• Task description: Each record must be output exactly and in full.

(Items from a dataset)
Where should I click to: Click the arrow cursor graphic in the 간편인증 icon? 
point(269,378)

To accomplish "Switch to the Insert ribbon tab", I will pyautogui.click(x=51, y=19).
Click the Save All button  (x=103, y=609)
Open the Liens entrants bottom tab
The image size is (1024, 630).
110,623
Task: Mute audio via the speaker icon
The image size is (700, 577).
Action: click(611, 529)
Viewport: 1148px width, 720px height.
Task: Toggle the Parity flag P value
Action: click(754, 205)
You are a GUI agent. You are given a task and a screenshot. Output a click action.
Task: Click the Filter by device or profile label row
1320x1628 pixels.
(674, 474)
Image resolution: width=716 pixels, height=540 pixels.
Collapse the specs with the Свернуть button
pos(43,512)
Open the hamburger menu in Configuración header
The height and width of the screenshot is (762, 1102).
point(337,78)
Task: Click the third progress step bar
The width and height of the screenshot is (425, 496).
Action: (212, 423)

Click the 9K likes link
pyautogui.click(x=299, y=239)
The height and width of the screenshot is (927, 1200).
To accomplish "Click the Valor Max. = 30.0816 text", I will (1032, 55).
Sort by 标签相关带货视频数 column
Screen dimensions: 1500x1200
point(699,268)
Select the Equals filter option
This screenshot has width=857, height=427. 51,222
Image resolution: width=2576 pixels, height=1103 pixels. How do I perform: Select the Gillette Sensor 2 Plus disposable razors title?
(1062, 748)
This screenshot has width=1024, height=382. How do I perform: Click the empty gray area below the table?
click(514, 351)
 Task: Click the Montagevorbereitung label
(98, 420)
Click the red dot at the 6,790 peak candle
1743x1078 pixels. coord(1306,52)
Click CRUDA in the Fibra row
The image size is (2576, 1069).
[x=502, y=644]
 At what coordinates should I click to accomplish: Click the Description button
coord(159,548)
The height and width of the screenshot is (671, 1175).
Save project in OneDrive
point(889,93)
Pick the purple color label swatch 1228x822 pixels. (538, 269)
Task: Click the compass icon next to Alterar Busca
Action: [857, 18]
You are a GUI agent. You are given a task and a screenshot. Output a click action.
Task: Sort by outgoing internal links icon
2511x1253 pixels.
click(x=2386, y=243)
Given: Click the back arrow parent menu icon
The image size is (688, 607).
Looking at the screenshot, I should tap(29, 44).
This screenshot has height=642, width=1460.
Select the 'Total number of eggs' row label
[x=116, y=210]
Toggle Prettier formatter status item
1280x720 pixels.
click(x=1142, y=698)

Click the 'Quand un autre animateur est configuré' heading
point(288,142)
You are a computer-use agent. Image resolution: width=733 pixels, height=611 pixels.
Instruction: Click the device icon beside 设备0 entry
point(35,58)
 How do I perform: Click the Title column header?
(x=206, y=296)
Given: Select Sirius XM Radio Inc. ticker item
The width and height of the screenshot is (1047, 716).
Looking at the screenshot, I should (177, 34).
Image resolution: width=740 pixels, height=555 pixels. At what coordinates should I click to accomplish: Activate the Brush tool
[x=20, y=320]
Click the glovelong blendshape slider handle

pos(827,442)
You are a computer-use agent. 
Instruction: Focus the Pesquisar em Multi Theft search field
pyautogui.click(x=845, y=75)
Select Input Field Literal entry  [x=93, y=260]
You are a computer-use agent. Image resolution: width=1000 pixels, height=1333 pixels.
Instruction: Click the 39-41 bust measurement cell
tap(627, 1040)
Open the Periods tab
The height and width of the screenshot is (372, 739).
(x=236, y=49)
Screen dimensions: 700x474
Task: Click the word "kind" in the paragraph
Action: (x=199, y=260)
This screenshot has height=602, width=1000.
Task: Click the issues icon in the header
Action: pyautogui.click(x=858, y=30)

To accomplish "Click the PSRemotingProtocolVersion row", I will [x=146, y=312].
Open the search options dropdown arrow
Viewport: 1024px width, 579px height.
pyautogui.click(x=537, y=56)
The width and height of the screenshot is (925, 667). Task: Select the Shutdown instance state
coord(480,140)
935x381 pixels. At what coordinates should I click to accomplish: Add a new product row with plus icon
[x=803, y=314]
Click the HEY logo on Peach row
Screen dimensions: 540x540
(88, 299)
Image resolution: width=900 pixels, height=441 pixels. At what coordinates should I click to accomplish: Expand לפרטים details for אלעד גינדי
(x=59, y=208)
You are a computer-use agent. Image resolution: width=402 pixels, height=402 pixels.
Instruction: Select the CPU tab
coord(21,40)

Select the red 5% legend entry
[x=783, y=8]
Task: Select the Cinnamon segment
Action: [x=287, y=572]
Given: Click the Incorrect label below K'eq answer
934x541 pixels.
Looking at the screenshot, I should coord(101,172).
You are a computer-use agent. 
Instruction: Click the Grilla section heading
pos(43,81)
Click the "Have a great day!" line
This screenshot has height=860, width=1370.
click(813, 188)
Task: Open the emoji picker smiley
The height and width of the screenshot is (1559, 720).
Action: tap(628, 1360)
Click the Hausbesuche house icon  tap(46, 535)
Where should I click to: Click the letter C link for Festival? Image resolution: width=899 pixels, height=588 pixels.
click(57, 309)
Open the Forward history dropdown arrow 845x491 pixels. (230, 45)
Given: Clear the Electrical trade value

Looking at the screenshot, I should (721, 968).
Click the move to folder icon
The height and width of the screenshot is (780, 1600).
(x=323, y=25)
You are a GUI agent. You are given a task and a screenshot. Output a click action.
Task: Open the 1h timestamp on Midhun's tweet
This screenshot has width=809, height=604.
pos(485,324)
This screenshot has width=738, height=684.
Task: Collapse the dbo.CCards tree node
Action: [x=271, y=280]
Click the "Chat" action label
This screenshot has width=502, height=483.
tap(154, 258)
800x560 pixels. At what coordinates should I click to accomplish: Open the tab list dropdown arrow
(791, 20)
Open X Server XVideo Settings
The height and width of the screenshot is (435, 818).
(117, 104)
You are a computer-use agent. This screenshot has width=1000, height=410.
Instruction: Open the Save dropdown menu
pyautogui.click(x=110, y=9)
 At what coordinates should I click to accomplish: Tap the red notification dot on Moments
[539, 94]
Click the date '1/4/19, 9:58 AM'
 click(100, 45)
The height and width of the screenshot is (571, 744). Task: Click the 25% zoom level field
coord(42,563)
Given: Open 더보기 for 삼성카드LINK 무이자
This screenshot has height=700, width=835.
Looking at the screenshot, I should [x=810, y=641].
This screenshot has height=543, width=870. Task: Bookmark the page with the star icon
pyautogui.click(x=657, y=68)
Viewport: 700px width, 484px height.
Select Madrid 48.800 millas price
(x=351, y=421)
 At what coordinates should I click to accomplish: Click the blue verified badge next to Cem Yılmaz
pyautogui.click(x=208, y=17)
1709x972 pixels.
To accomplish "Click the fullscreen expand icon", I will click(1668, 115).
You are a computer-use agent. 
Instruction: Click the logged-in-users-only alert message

• Problem solution:
Where should I click to: Click the arrow cursor graphic in the 간편인증 icon? 
point(269,378)

To accomplish "Switch to the Insert ribbon tab", I will pyautogui.click(x=51, y=19).
Click the Save All button  (x=103, y=609)
Open the Liens entrants bottom tab
The image size is (1024, 630).
110,623
Task: Mute audio via the speaker icon
The image size is (700, 577).
Action: click(611, 529)
Viewport: 1148px width, 720px height.
Task: Toggle the Parity flag P value
Action: click(754, 205)
You are a GUI agent. You are given a task and a screenshot. Output a click action.
Task: Click the Filter by device or profile label row
1320x1628 pixels.
(674, 474)
Image resolution: width=716 pixels, height=540 pixels.
Collapse the specs with the Свернуть button
pos(43,512)
Open the hamburger menu in Configuración header
The height and width of the screenshot is (762, 1102).
point(337,78)
Task: Click the third progress step bar
The width and height of the screenshot is (425, 496).
Action: (212, 423)

Click the 9K likes link
pyautogui.click(x=299, y=239)
The height and width of the screenshot is (927, 1200).
To accomplish "Click the Valor Max. = 30.0816 text", I will (1032, 55).
Sort by 标签相关带货视频数 column
Screen dimensions: 1500x1200
point(699,268)
Select the Equals filter option
This screenshot has width=857, height=427. 51,222
Image resolution: width=2576 pixels, height=1103 pixels. How do I perform: Select the Gillette Sensor 2 Plus disposable razors title?
(1062, 748)
This screenshot has width=1024, height=382. How do I perform: Click the empty gray area below the table?
click(514, 351)
 Task: Click the Montagevorbereitung label
(98, 420)
Click the red dot at the 6,790 peak candle
1743x1078 pixels. coord(1306,52)
Click CRUDA in the Fibra row
The image size is (2576, 1069).
[x=502, y=644]
 At what coordinates should I click to accomplish: Click the Description button
coord(159,548)
The height and width of the screenshot is (671, 1175).
Save project in OneDrive
point(889,93)
Pick the purple color label swatch 1228x822 pixels. (538, 269)
Task: Click the compass icon next to Alterar Busca
Action: [857, 18]
You are a GUI agent. You are given a task and a screenshot. Output a click action.
Task: Sort by outgoing internal links icon
2511x1253 pixels.
click(x=2386, y=243)
Given: Click the back arrow parent menu icon
The image size is (688, 607).
Looking at the screenshot, I should tap(29, 44).
This screenshot has height=642, width=1460.
Select the 'Total number of eggs' row label
[x=116, y=210]
Toggle Prettier formatter status item
1280x720 pixels.
click(x=1142, y=698)

Click the 'Quand un autre animateur est configuré' heading
point(288,142)
You are a computer-use agent. Image resolution: width=733 pixels, height=611 pixels.
Instruction: Click the device icon beside 设备0 entry
point(35,58)
 How do I perform: Click the Title column header?
(x=206, y=296)
Given: Select Sirius XM Radio Inc. ticker item
The width and height of the screenshot is (1047, 716).
Looking at the screenshot, I should (177, 34).
Image resolution: width=740 pixels, height=555 pixels. At what coordinates should I click to accomplish: Activate the Brush tool
[x=20, y=320]
Click the glovelong blendshape slider handle

pos(827,442)
You are a computer-use agent. 
Instruction: Focus the Pesquisar em Multi Theft search field
pyautogui.click(x=845, y=75)
Select Input Field Literal entry  [x=93, y=260]
You are a computer-use agent. Image resolution: width=1000 pixels, height=1333 pixels.
Instruction: Click the 39-41 bust measurement cell
tap(627, 1040)
Open the Periods tab
The height and width of the screenshot is (372, 739).
(x=236, y=49)
Screen dimensions: 700x474
Task: Click the word "kind" in the paragraph
Action: (x=199, y=260)
This screenshot has height=602, width=1000.
Task: Click the issues icon in the header
Action: pyautogui.click(x=858, y=30)

To accomplish "Click the PSRemotingProtocolVersion row", I will [x=146, y=312].
Open the search options dropdown arrow
Viewport: 1024px width, 579px height.
pyautogui.click(x=537, y=56)
The width and height of the screenshot is (925, 667). Task: Select the Shutdown instance state
coord(480,140)
935x381 pixels. At what coordinates should I click to accomplish: Add a new product row with plus icon
[x=803, y=314]
Click the HEY logo on Peach row
Screen dimensions: 540x540
(88, 299)
Image resolution: width=900 pixels, height=441 pixels. At what coordinates should I click to accomplish: Expand לפרטים details for אלעד גינדי
(x=59, y=208)
You are a computer-use agent. Image resolution: width=402 pixels, height=402 pixels.
Instruction: Select the CPU tab
coord(21,40)

Select the red 5% legend entry
[x=783, y=8]
Task: Select the Cinnamon segment
Action: [x=287, y=572]
Given: Click the Incorrect label below K'eq answer
934x541 pixels.
Looking at the screenshot, I should coord(101,172).
You are a computer-use agent. 
Instruction: Click the Grilla section heading
pos(43,81)
Click the "Have a great day!" line
This screenshot has height=860, width=1370.
click(813, 188)
Task: Open the emoji picker smiley
The height and width of the screenshot is (1559, 720).
Action: tap(628, 1360)
Click the Hausbesuche house icon  tap(46, 535)
Where should I click to: Click the letter C link for Festival? Image resolution: width=899 pixels, height=588 pixels.
click(57, 309)
Open the Forward history dropdown arrow 845x491 pixels. (230, 45)
Given: Clear the Electrical trade value

Looking at the screenshot, I should (721, 968).
Click the move to folder icon
The height and width of the screenshot is (780, 1600).
(x=323, y=25)
You are a GUI agent. You are given a task and a screenshot. Output a click action.
Task: Open the 1h timestamp on Midhun's tweet
This screenshot has width=809, height=604.
pos(485,324)
This screenshot has width=738, height=684.
Task: Collapse the dbo.CCards tree node
Action: [x=271, y=280]
Click the "Chat" action label
This screenshot has width=502, height=483.
tap(154, 258)
800x560 pixels. At what coordinates should I click to accomplish: Open the tab list dropdown arrow
(791, 20)
Open X Server XVideo Settings
The height and width of the screenshot is (435, 818).
(117, 104)
You are a computer-use agent. This screenshot has width=1000, height=410.
Instruction: Open the Save dropdown menu
pyautogui.click(x=110, y=9)
 At what coordinates should I click to accomplish: Tap the red notification dot on Moments
[539, 94]
Click the date '1/4/19, 9:58 AM'
 click(100, 45)
The height and width of the screenshot is (571, 744). Task: Click the 25% zoom level field
coord(42,563)
Given: Open 더보기 for 삼성카드LINK 무이자
This screenshot has height=700, width=835.
Looking at the screenshot, I should [x=810, y=641].
This screenshot has height=543, width=870. Task: Bookmark the page with the star icon
pyautogui.click(x=657, y=68)
Viewport: 700px width, 484px height.
Select Madrid 48.800 millas price
(x=351, y=421)
 At what coordinates should I click to accomplish: Click the blue verified badge next to Cem Yılmaz
pyautogui.click(x=208, y=17)
1709x972 pixels.
To accomplish "Click the fullscreen expand icon", I will click(1668, 115).
You are a computer-use agent. 
Instruction: Click the logged-in-users-only alert message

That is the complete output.